Sono cose da scena il dir mi voglio uccidere;
Stili, spade, veleni, cose che fan da ridere.

L’autore che per bocca di un suo personaggio mette in canzone la propria enfasi! Di questo e d’altri drammi romanzeschi del Goldoni il Carrer, a cui si deve, in ordine di tempo, la prima monografia biografico — critica del commediografo, giudica; “lo confesso, e forse m’inganno, queste sono tra le commedie di Goldoni quelle che veramente mi vengono a noia, per la discordanza dello stile col soggetto, del soggetto coi personaggi, dei personaggi colla nazione, a cui appartengono” (Saggi su la vita e su le opere di C. G. Venezia, 1825, II, p. 108). Tale giudizio, certo concorde al vero, non tolse più tardi al Carrer poeta di ricordare la Dalmatina, in alcune sue terzine, poco note, a prova ch’egli non “da soli circostanti oggetti aveva saputo trarre l’argomento dei suoi drammi:

La materna lasciata alpestre riva
La dalmata fanciulla ardita move,
E le contese de’ rivali avviva.

(Per nozze Tornielli-Gobbati. Capitolo inedito, Venezia. Cecchini. 1862, p. 21; e C. Musatti. Versi di Carrer per Goldoni, nel Marzocco, 21 marzo 1926).

Al giudizio del Carrer sottoscrive il Meneghezzi (Della vita e delle opere di C. G. Milano, 1827, p. 131), ma un altro critico, Ignazio Ciampi. attenna opportunamente il biasimo che deriva all’autore dalla creazione di così ibridi componimenti: “Lascio le Ircane, le Dalmatine, le Peruviane, Incognite. le Belle Selvagge, portate sulla scena piuttosto per accarezzare fantasie romanzesche che per elezione spontanea del cuore e dell’ingegno” (La vita artistica di C. G., Roma, 1860, p. 67). E chi non ricorda le amare parole del Tommaseo: “Le Spose persiane e le Pamele, sforzi d’ingegno, abbandonato dagli uomini, tradito dai tempi” (Studi critici, Venezia, 1843, II, p. 88)? Dove, se appare ingiusto confondere p. e. Pamela nubile, con lavori per ogni riguardo inferiori, è implicita invece la condanna della Dalmatina, che forse per l’onore voluto rendere dal Goldoni con essa alla sua terra, il grande dalmata ha ritegno di nominare.

**Estratto dei dati:**
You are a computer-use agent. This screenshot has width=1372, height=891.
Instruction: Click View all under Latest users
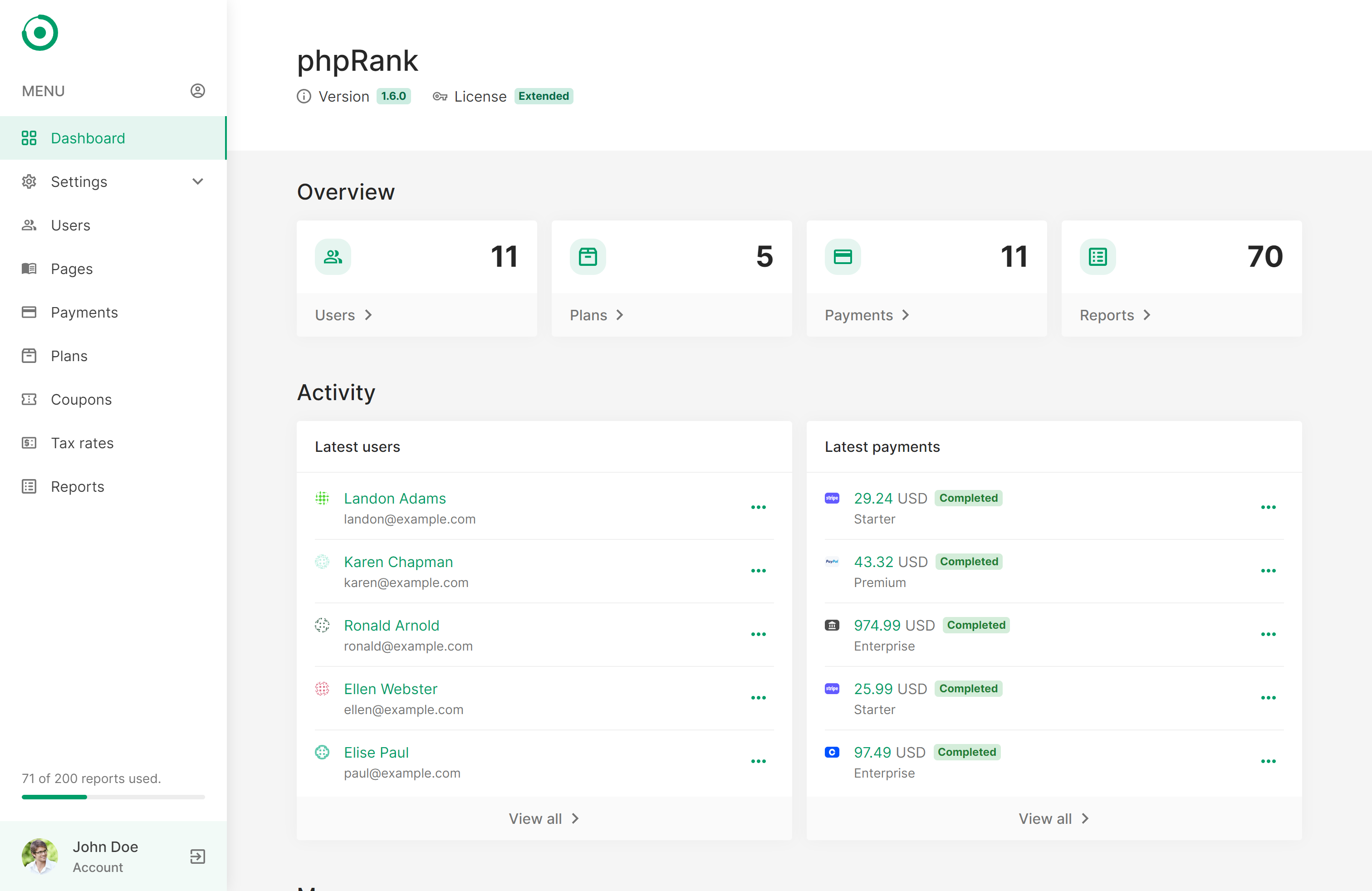click(x=544, y=818)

**Istruzioni di lavoro:**
(1) Nel brano su Goldoni, a chi si deve la prima monografia biografico-critica del commediografo?
(2) Trascrivi fedelmente il passo del brano su Goldoni da "La materna lasciata" fino a "21 marzo 1926)." incluso.
L'elenco non ha alcun ruolo in questo esercizio.

**In risposta:**
(1) Al Carrer.

(2)
La materna lasciata alpestre riva
La dalmata fanciulla ardita move,
E le contese de’ rivali avviva.

(Per nozze Tornielli-Gobbati. Capitolo inedito, Venezia. Cecchini. 1862, p. 21; e C. Musatti. Versi di Carrer per Goldoni, nel Marzocco, 21 marzo 1926).